The brain serves as a computer for the body: it regulates body functions and systems, sends signals, stores memories and learned behaviors, and adapts as new behaviors and concepts are learned. One of the most complex organs in the human body, the brain does all this through a dense network of several billion neurons that constantly interact with each other.
Defined by their shape and the molecules they contain, neurons can be categorized into hundreds of different types. When some of these types are compromised, either by injury or chemical imbalance, some of the brain’s specific computations can be thrown off. Neurological conditions such as Parkinson’s and psychiatric disorders such as schizophrenia can be the result. These types of illnesses affect billions of people around the world and are some of the most problematic medical issues we face today.
In order treat such disorders, scientists are trying to understand how the elements of a neural circuit work together. One method is to selectively stimulate the activity of specific neurons within the circuit, and observe the results of that stimulation on neural computation and behavior.
Optogenetics, which combines optics, genetic engineering, and several other disciplines, is making this possible. In this method, specific neurons are genetically modified with light-sensitive proteins. Researchers can then use light to precisely stimulate and control those target cells. This control offers clinical benefits, especially in treating neurological disorders.

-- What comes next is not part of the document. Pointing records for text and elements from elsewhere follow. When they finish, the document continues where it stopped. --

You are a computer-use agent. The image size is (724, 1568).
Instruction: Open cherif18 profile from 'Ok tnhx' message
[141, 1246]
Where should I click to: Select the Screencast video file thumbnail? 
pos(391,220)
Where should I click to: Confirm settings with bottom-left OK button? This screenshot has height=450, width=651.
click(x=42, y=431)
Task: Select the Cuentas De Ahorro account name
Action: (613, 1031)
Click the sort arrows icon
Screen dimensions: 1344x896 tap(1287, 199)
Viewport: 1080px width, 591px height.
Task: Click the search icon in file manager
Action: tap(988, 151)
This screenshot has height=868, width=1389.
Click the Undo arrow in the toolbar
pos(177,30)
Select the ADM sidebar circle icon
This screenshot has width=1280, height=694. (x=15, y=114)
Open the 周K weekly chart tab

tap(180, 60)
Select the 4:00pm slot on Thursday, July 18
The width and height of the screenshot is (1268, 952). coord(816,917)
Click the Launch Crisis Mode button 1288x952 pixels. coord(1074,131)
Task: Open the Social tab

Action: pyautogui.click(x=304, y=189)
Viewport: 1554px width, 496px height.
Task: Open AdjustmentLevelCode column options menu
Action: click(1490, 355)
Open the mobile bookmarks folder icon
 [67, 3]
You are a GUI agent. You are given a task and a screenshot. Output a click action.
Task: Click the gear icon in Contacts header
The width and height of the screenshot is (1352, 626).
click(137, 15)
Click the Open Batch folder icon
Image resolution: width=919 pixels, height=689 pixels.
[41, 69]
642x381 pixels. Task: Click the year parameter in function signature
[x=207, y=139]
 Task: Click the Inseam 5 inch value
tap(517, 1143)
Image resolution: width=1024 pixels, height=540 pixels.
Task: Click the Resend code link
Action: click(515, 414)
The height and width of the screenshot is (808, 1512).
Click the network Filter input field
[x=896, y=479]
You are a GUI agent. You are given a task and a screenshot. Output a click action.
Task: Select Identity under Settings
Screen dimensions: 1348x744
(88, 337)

Moving toward a light solution
In 1979, British neuroscientist Francis Crick realized a way to address the problem of targeting individual neurons without affecting others nearby. By that time, scientists had long been able to stimulate neurons using electrical or magnetic interventions, but neither method could distinguish between individual types of neurons that might be sitting right next to each other. Certain microorganisms were known to possess proteins that responded to light, so Crick suggested that light might be the tool to control, turn on, or turn off individual neurons.
This idea was pursued further in the 1980s when Peter Hegemann, a neuroscience professor at Humboldt University of Berlin, discovered that light-activated molecules in green algae and other simple organisms could sense light. Specifically, Hegemann and his colleagues found that channelrhodopsin molecules could be used to switch neurons on and off. Soon afterward, Gero Miesenböck, now director of the Centre for Neural Circuits and Behaviour at Oxford, tested the method on a fruit fly, showing for the first time that it was possible to control the brain using light, and offering a new way to illuminate the brain’s function.
In 2004, Karl Deisseroth, a professor of bioengineering and of psychiatry and behavioral sciences at Stanford School of Medicine, wanted to improve the lives of patients with psychiatric disorders. With grad students Feng Zhang — who had a background in chemistry, molecular biology, and virology — and Ed Boyden — skilled in electrophysiology — he conducted experiments showing the rhodopsin proteins first studied by Hegemann in single-cell organisms could be used to activate neurons. The team developed ways to both excite and inhibit neuron activity with light, and achieved the first single-cell-resolution-control of neuronal activity and behavior in living mammals using optogenetics.
Deisseroth is, in fact, credited with coining the phrase “optogenetics” in 2006. Between 2004 and 2009, his team at Stanford developed a series of tools that can activate or silence genetically specified neurons. These tools are optogenetic proteins encoded from natural species of algae, fungi, and archaebacteria. Like tiny, genetically encoded solar panels embedded in the membranes of neurons, the proteins respond to light by altering the voltage of the neuron. A neuron is itself an electrical device, so by using a virus to express the genes in neurons, the neuron can be activated or silenced by different colors of light.
According to Deisseroth, the essence of optogenetics is that it uses light to make neurons active, and does this in the very language that the brain uses. While the language of the heart delivers a pump every second or so, the language of the brain uses more like a thousand words or syllables in a second. Light, of course, can operate at that speed.
The light at the end of the synapse
Since Deisseroth first published his team’s work in 2005, optogenetics has been gaining worldwide attention. In 2010, Nature selected optogenetics as its “Method of the Year,” and researchers working with in the discipline have garnered recognition with awards such as the Warren Alpert Prize; the Berthold Leibinger Zukunftspreis; and the Breakthrough Prize in Life Sciences.
Today, researchers around the world are using optogenetics to define the deficits behind schizophrenia, autism, depression, addiction, Parkinson’s disease and more, as well as determining the brain circuitry responsible for specific behaviors. Efforts are underway to refine optogenetic techniques, such as improving the light sensitivity of genetically modified proteins. Researchers are also finding ways of better light delivery to improve the accuracy and efficiency of optogenetic methods. These strategies include arrays of separately controllable LEDs that cover specific areas of the brain as well as infrared illumination systems that can penetrate dense brain tissue.
“What optogenetics allows us to do is to put particular sensitizers — antennas of a sort, for external sources of energy and information into specific kinds of neurons,” Deisseroth explained in a 2016 video. “And then we can use light. In this case, if we make light-sensitive antennas or transducers, and make neurons of a particular kind respond to light, and we do that to allow different kinds of ions to flow into cells and turn neurons on or off depending on the experiment, well, that’s the fundamental idea of optogenetics and it’s something people have wanted to do for a very long time.”